Sadly, this was not to materialise. Taking my seat at the rear of the stalls, the first thing I noticed was how flat the sound was. No shades, no colours. It was as if the music was being absorbed into the walls of the Palladium itself.
This made for a somewhat lacklustre atmosphere for me but there was no denying the energy coming from the stage as the band and orchestra battled against each other for musical ascendancy whilst conductor, Bradley Thachuk who had been a real hero throughout these gigs and evidently enjoying himself enormously into the bargain was behaving like the ringmaster in a three ring circus whilst grinning from ear to ear!
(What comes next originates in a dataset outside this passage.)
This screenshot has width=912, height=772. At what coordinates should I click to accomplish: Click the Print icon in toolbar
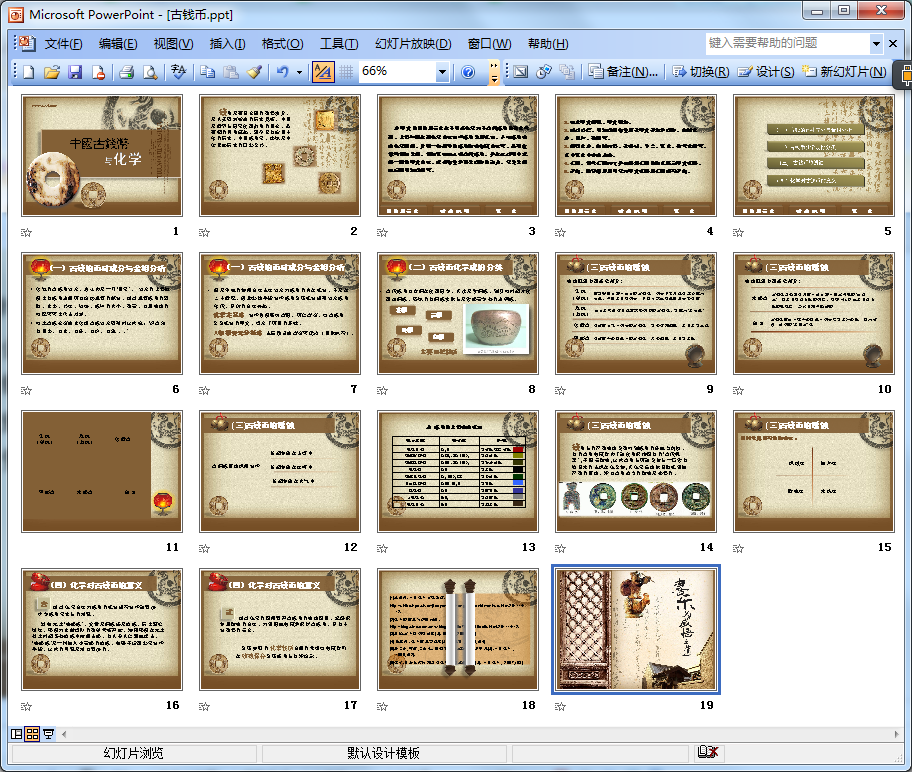(x=126, y=72)
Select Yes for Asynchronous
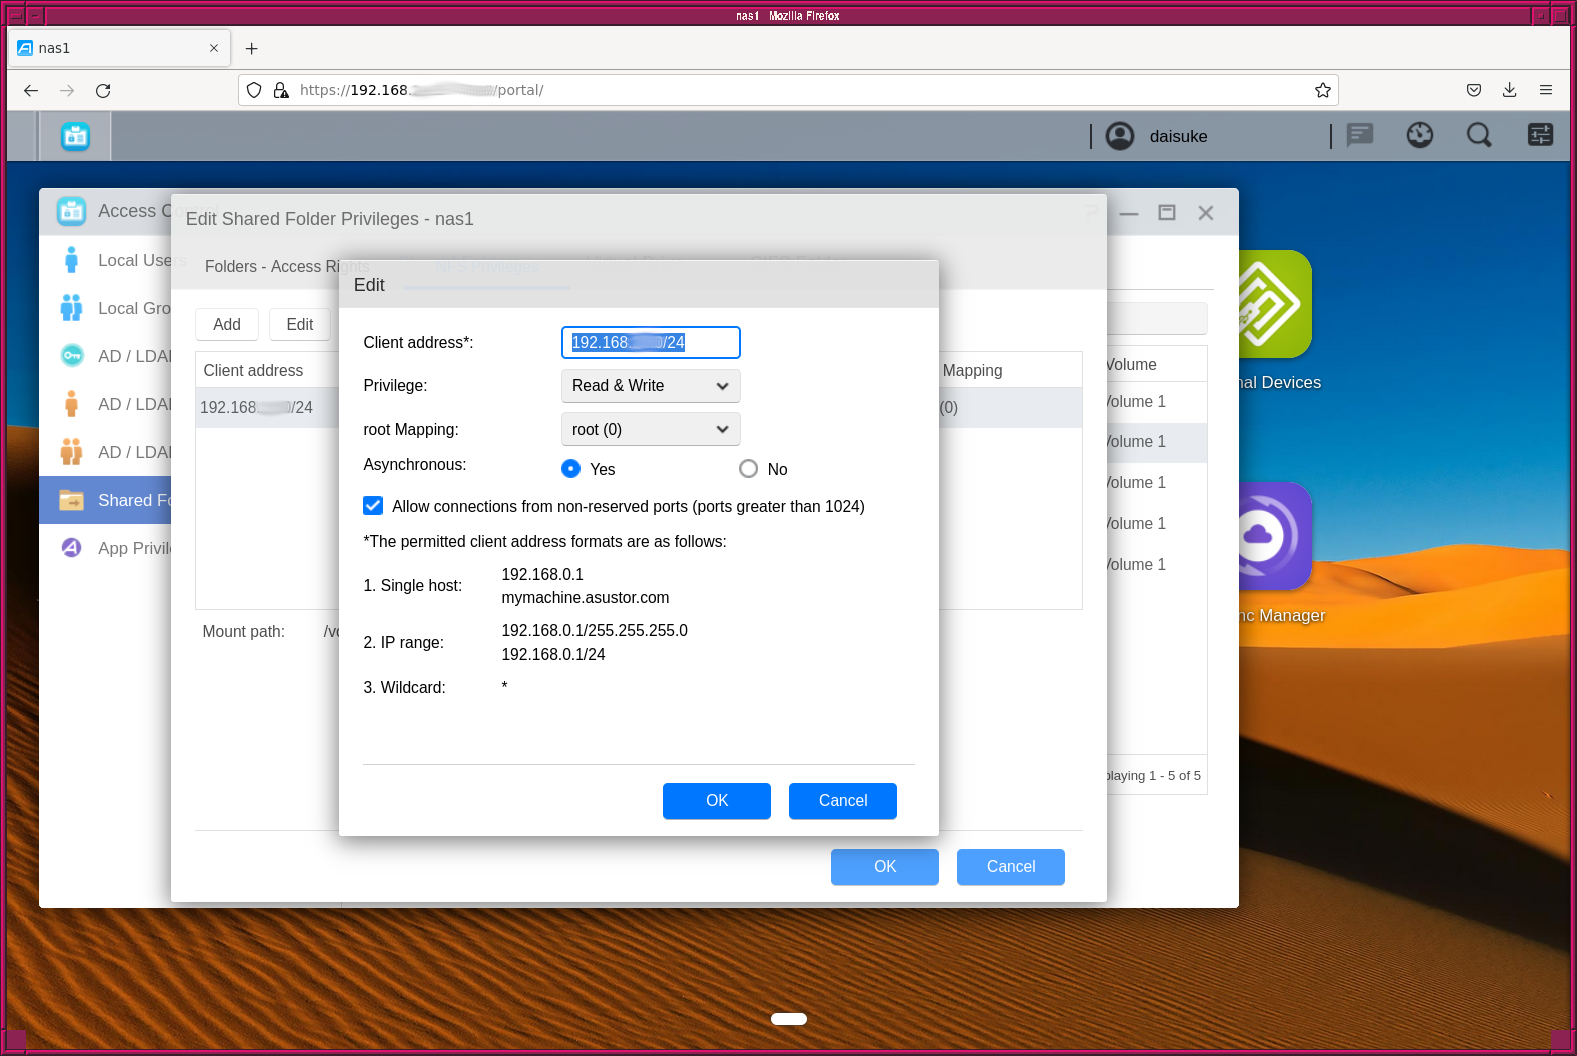The height and width of the screenshot is (1056, 1577). [571, 469]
The acoustics did not stop the effect of certain tracks upon me however, as both Blood On The Rooftops and Serpentine Song, hit the spot as usual. El Nino too, benefited from the somewhat flat acoustic to really pin back the audience in their seats throughout. The rest of the evening passed in a blur of musical and emotional nostalgia as the best of these events always do. Then that was it, Supper was ready and had been served and The Musical Box had played its final tune for this year’s tour.
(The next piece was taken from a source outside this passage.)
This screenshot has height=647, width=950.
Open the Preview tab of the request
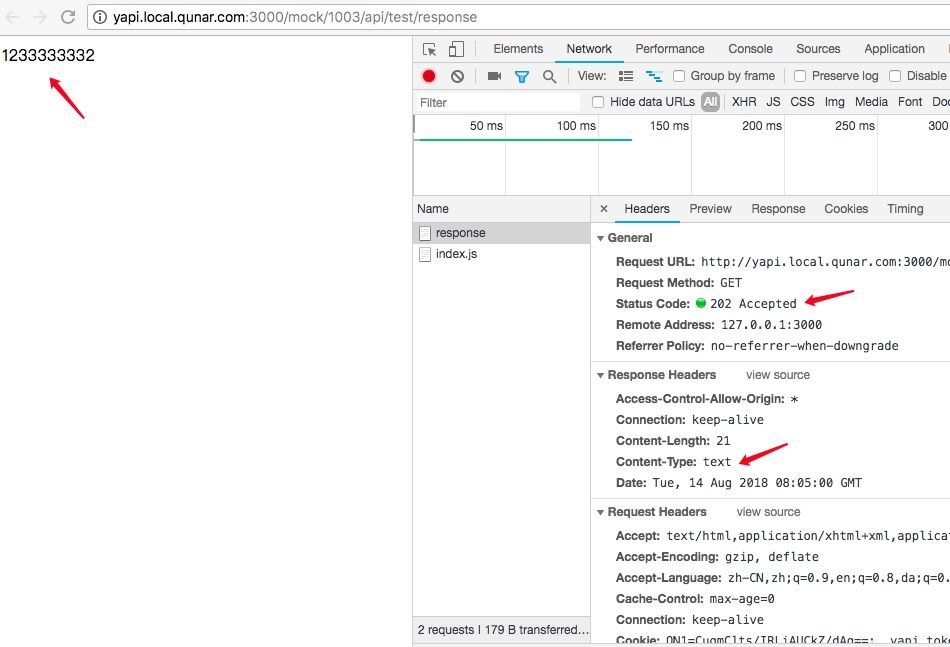coord(710,209)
|And there you have it, a tour with a BIG difference. This tour represents an enormous gamble on Steve’s part. It would have been so easy for this to have fallen flat on its face musically and financially. Thankfully, neither was the case here. The first ting we have to bear in mind is just how difficult it is to balance the needs of an orchestra against those of a rock band. Such a trade off always results in compromises which might not always work from the audience’s standpoint. Getting the balance right for an additional thirty plus musicians must have been a nightmare for Ben Fenner, (Steve’s sound engineer for many years). OK, it didn’t always work from my viewpoint. That may simply be down to my increasingly defective hearing after all these years of gigs. Or location within a venue. Whatever. However, when it DID work (and it did work most of the time) the end results were truly glorious and remarkable and for that we have to thank Steve, Gary, Nad, Rob, Jonas, Roger along with their guests Amanda and John as well as the magnificent musicians of the Heart Of England Orchestra under the superlative baton of Bradly Thachuk all of whom played their hearts out each and every night.|
That just leaves the usual round of thank you’s. First of all, of course, my grateful thanks to Steve and Jo Hackett for their unstinting generosity and kindness which is simply amazing. To the musicians: Roger, Rob, Gary, Nad, Jonas, Amanda, John, the members of the Heart Of England Orchestra, Bradley and Steve Thachuk, Helen Fitzgerald for creating such a web of musical magic night after night. Grateful thanks too to Adrian Holmes (Tour Meister extraordinaire), Chris Sutton, Ben Fenner, Richard Buckland and all the local crews at the venues without whom such evenings simply would not happen, ya know!
Finally, to those other people without whom such tours would not be quite as special - the fans. Here’s to the usual suspects: Mark and Lynn Praid, Jonathan O’Neill, Kevin Burton, Alison and Brian Lancaster, The Mellotrons (Rachel, Shirley and Kevin Powell), The Hammonds (Julie, Steve and Richard), To ace ‘toggers Mike Ainscoe and Lee Millward for such superb photographic work time after time. To mein hosts with the most Mr and Mrs Kate and Andrew Green (and Milano of course!), Tony Bridgeman, Gerald Collins, Paul Gibbon. And to the newbies and friends from overseas: Ian Logie, Vincenzo Ricca, Roberto Rael Is Here, Roger Salem, Volker Warnke and Michaela Ix. Gigs are always fun but when you have company such as these, they truly become magical. Thank you. Same time next year…?!!